そのまま一旦海面へ上がり、貪るように息を吸い込んだ。うっかり一緒に吸い込んでしまった飛沫で、咳き込む。喉が焼けるように熱い。
「お姉ちゃーん!」
天から聞こえたような声は、船の上からこちらを見下ろす冬馬のものだった。
しまった、そう思った。彼はさらに叫ぶ。
「危ないよー!」
そんな事言われても、今更引き下がれない。
「大丈夫だから!」
私はそれだけを叫び返すと、再び大きく息を吸い込んで、身を沈めた。
再び同じダイバーが目に入った。既に彼は、先ほど狙いを付けていた建造物に、ブレードの刃を挿入していた。
鳩尾の辺りが急にムカムカし始め、私は怒っている事を自分でも知ることができた。これ以上、多季さんの夢に傷を付ける行為は、彼女の娘として見逃せなかった。
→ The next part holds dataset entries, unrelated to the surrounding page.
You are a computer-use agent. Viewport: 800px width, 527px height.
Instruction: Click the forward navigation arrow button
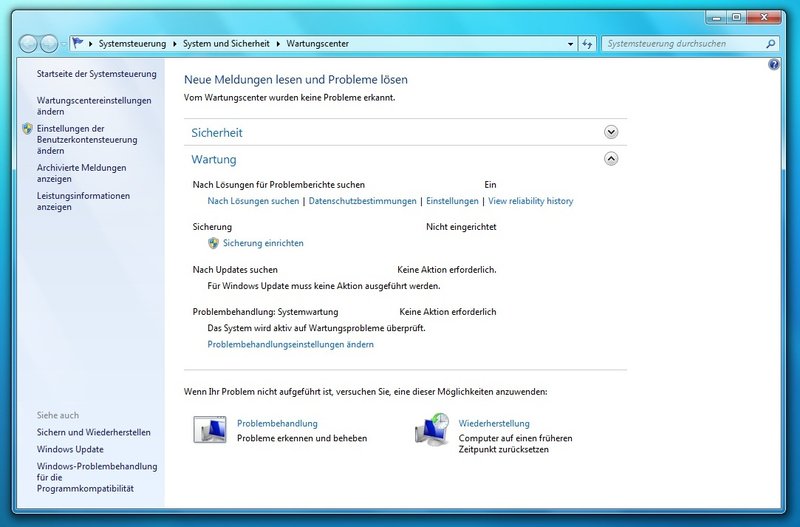tap(51, 44)
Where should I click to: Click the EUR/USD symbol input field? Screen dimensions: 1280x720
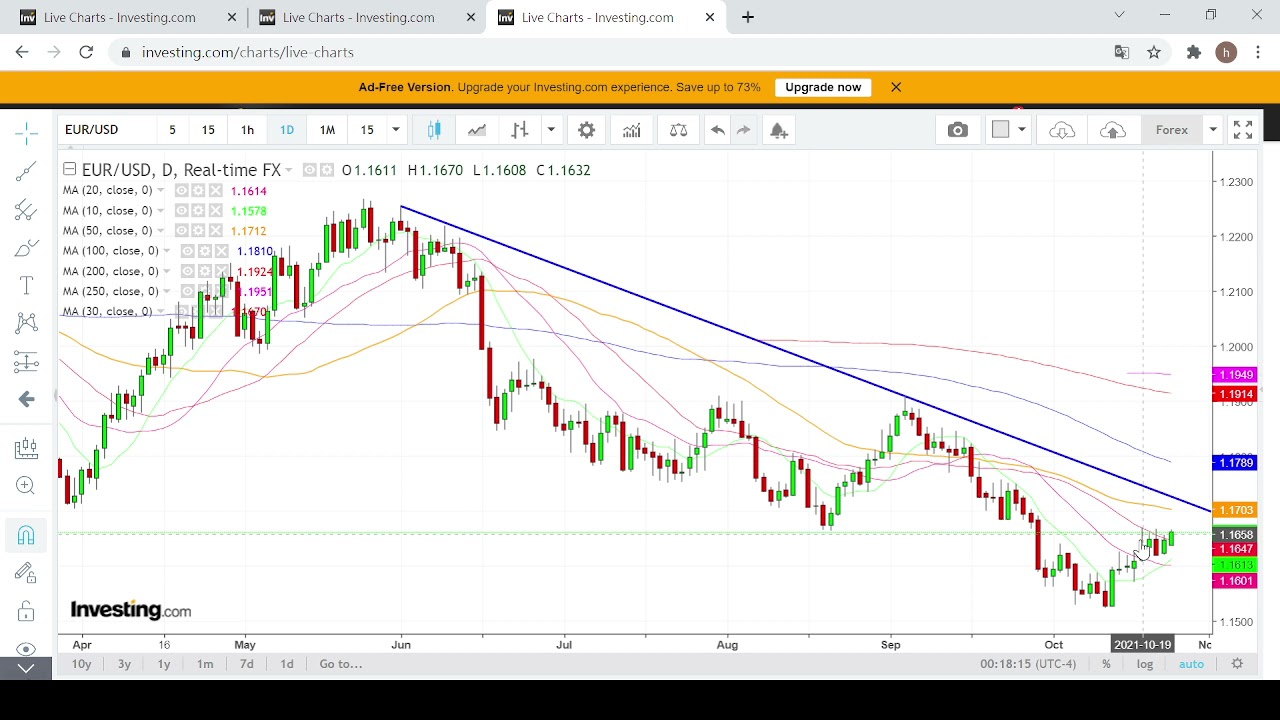[105, 130]
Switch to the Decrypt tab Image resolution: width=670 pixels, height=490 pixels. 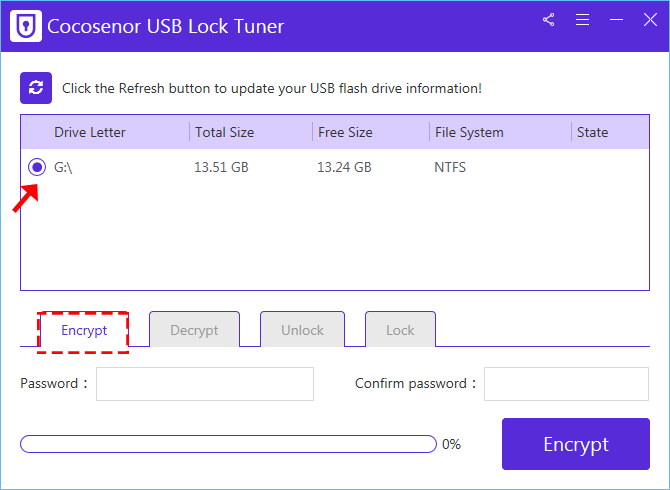(194, 330)
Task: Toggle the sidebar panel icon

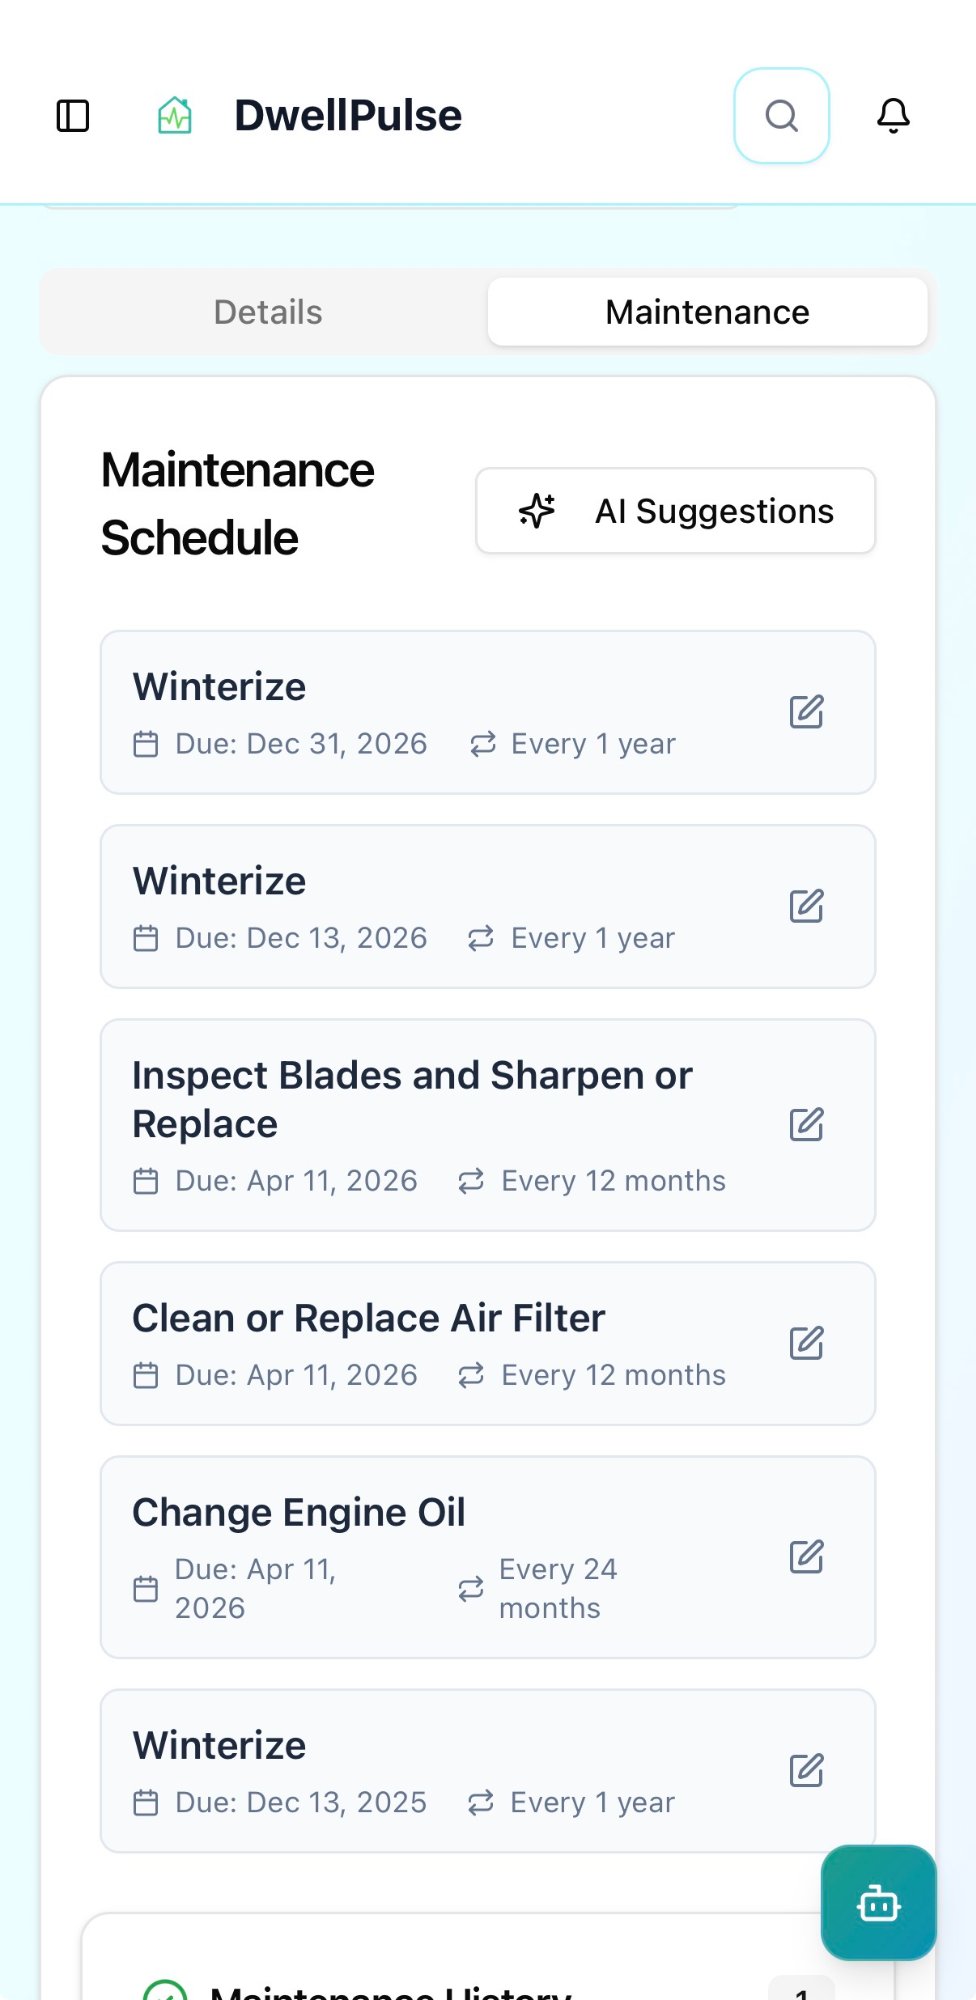Action: point(73,116)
再び、ダイバーの腕に自分の両腕を回し、動きを制する。また、振り解こうとして、相手は腕を上下に大きく振った。
それでも離れないのを見て、今度は反対の手で、絡まった紐を一本一本外していくように、私の腕を一本一本解いていった。そして私は、とうとう放り投げられてしまった。
まだ苦しくなかった。空気の交換は必要ないと判断し、もう一度飛び掛かっていく。今度は、既にコンクリートの壁面に入っていたブレードを離すために。
超振動ブレードは今、コンクリートを切りやすい周波数になっている筈だ。だから、人体を切り裂くことはできないだろう。そう思った。
私は直接、ブレードの刃部に手を触れようとした。
次の瞬間、私の目の前は逆さまになったように見えた。いや、それだけではない。回転している。景色が。私自身が。
ダイバーの姿が見えたような気がしたが、それはほんの一瞬で、凄く遠くにいる事だけは分かった。
私は今、どういう状態なのかわからないが、とにかく吹き飛ばされているらしい。水の
抵抗が全身にかかる。口から空気が奪われていく。もちろん鼻からも。奪われた空気の変わりに、大量の塩辛い水が流れ込んでくる。
その時、初めて苦しいと思った。ダイバーの姿はさっきよりも近くなっているように思えたが、それはほんの一瞬の事。ただの気の所為だ。
意識が闇の中に包まれようとしている中、私は多季さんの声を聞いた。お迎えかなと少し考えたが、ただの記憶だった。
「苦しいと感じるのは、あなたが生きているからよ」
ああ、そんな事言われたっけなあ。
私を渾身の力で抱き締めて、そう言った多季さん。あの時、全身に走る痛みを、今でも覚えている。